▶ **Data records**
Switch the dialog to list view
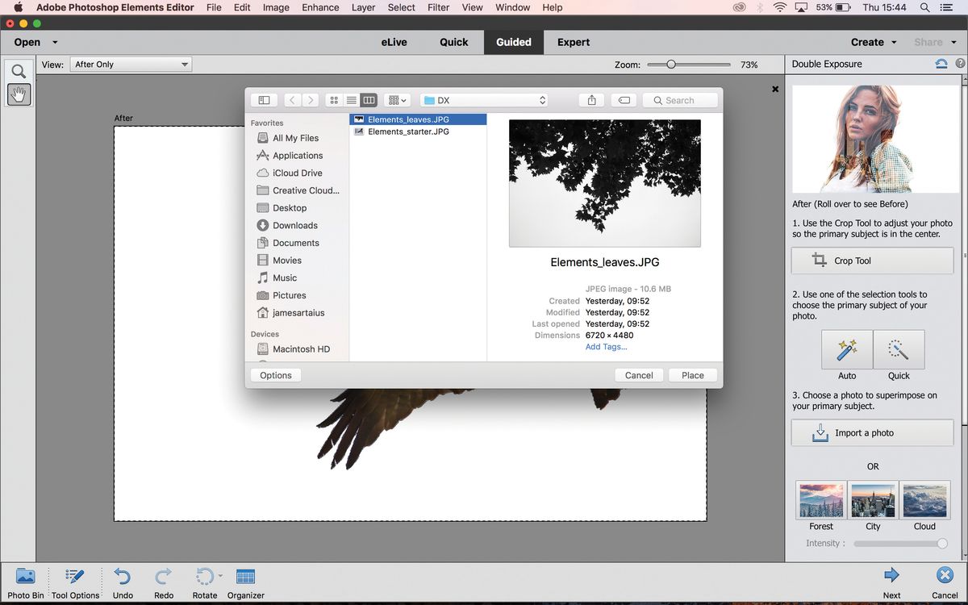The height and width of the screenshot is (605, 968). 351,99
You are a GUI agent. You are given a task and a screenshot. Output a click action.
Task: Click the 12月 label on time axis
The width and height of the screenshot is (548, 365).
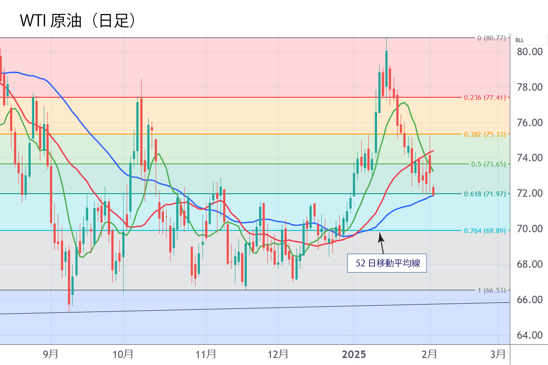(x=278, y=353)
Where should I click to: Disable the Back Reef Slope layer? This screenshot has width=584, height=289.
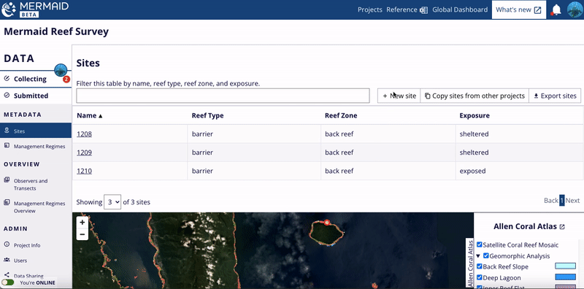(480, 266)
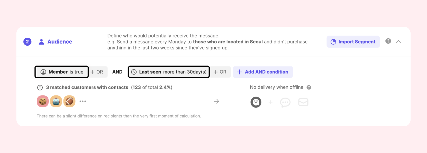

▶ **What is being asked**
Apart from the pictures, every line of the material above is to be returned word for word.

▶ **Exercise solution**
Switch the dialog to list view
The height and width of the screenshot is (605, 968). 351,99
You are a GUI agent. You are given a task and a screenshot. Output a click action.
Task: Click the 12月 label on time axis
The width and height of the screenshot is (548, 365).
(x=278, y=353)
Where should I click to: Disable the Back Reef Slope layer? This screenshot has width=584, height=289.
(480, 266)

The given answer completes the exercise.